Even people who claim that they don’t analyze their emotions are still subject to the value judgments implicit in their emotions. Consequently, they fall in love with—or choose to be friends with—a particular type of person.

The choices implied and required by a conceptual consciousness are what make all human love, by definition, conditional. It’s precisely this quality that most of our psychologists, clerics and social ‘leaders’ encourage or require us to ignore and condemn. They tell us not to be ‘judgmental,’ implying that we should really be more like our dogs or cats, sweet and loving (in most cases) but of limited capacity. Such advice tells you more about the mentality and motivation of the people providing it than it does about anything we might consider ‘wisdom.’

In my experience, the kind of person who eschews human beings in favor of the unconditional love of animals is afraid. Such a person has passed a harsh judgment on him- or herself, for whatever reasons—and consequently assumes others will do the same.

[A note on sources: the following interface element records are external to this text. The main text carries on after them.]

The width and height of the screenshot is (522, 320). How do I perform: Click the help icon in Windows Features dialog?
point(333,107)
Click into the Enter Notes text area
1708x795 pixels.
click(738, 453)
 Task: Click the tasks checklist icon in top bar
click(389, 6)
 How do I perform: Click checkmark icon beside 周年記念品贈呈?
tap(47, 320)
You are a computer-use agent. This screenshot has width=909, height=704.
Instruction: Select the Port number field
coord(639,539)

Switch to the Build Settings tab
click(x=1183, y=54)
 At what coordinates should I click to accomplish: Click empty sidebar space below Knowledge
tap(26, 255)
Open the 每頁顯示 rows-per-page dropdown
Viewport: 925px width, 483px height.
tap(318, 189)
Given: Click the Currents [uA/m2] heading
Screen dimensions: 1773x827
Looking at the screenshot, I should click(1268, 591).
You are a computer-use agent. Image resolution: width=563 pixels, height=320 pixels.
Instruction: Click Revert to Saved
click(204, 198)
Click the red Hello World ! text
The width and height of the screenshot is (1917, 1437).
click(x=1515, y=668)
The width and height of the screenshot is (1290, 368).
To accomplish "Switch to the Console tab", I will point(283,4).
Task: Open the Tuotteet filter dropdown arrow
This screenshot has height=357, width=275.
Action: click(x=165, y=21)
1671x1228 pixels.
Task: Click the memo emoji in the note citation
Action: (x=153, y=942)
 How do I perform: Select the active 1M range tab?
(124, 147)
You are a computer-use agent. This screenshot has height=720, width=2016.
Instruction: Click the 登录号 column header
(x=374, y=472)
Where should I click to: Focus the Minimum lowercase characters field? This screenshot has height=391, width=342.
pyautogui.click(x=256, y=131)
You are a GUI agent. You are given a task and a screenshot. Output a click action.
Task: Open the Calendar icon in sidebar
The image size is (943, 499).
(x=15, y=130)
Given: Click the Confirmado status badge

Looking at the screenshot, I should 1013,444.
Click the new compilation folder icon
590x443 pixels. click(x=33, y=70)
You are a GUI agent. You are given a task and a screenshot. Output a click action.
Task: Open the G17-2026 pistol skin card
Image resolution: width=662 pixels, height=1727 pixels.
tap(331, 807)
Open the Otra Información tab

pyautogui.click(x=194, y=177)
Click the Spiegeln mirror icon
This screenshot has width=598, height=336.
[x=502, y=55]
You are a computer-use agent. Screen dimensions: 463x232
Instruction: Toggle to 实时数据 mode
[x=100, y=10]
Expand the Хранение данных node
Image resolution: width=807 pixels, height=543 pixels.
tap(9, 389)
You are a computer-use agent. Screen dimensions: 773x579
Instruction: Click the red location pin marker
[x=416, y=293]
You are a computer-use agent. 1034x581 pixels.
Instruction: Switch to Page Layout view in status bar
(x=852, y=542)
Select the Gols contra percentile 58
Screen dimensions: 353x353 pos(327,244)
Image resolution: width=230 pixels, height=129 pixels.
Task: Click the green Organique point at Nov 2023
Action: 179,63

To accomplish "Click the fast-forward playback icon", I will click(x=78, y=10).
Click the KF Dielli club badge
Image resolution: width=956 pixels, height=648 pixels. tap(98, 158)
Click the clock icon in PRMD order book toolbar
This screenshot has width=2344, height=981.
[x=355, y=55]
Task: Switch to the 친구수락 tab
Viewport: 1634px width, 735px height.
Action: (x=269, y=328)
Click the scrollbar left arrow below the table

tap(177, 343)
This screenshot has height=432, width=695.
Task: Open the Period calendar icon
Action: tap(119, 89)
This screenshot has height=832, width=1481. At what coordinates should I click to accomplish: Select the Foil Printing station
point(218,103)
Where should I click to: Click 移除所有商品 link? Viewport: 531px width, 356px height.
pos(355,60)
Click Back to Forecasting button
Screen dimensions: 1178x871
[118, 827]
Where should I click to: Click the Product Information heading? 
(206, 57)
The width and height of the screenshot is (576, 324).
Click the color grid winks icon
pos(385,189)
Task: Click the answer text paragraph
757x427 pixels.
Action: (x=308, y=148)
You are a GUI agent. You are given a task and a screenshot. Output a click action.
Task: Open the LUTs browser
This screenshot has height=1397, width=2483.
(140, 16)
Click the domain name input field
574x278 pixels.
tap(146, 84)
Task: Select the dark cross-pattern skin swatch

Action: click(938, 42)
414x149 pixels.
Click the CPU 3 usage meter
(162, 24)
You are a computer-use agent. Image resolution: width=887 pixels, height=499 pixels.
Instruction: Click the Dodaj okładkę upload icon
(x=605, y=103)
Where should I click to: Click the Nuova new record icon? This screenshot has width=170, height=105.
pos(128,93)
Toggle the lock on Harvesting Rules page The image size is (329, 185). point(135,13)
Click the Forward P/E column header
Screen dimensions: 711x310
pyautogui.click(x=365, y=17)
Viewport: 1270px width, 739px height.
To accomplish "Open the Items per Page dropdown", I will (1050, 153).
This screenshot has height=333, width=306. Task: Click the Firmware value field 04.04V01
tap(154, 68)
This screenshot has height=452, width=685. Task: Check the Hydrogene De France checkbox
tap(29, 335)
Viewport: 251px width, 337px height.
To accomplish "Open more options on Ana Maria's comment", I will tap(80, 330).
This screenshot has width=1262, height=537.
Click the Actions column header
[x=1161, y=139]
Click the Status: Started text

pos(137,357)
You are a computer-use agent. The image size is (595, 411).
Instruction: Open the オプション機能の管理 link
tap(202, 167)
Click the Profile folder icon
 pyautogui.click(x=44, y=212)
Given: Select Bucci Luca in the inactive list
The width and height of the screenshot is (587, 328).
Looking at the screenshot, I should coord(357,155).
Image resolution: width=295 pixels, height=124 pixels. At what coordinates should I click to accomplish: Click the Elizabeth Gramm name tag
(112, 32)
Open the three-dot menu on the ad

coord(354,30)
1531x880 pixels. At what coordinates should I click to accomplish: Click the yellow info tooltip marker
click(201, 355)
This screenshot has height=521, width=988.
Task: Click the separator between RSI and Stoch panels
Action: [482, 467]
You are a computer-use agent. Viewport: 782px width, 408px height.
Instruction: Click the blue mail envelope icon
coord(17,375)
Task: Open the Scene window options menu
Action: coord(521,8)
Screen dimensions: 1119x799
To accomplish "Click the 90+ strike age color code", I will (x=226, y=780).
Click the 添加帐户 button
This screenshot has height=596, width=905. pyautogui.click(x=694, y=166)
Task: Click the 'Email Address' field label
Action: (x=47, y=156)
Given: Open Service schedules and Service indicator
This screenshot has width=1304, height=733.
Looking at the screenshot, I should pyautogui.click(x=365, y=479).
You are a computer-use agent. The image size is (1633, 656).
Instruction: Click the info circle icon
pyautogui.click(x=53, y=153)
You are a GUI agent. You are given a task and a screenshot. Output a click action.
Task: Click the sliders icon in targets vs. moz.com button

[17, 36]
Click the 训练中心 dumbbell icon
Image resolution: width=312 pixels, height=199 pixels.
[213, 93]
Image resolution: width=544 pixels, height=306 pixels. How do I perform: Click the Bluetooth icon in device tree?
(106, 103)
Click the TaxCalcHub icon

In order to preempt the anticipated rejection of fellow human beings, this fearful person retreats into the understandably reassuring comfort of pets. While such a retreat represents an error, it also is an acknowledgement—even in the erroneous rejection of human companionship—that there is a real difference between animal and human/conceptual consciousness.

We humans are volitional creatures because we are conceptual. This is what makes us different from our cats and dogs, and there’s no escaping it. With the capacity for higher-level thinking comes the potential for greatness as well as evil. The possibility of evil should not wipe out the importance of goodness or greatness. As pleasurable as these creatures are—and they’re certainly a value to be celebrated and enjoyed—they’re no reason to flee our very natures as human beings.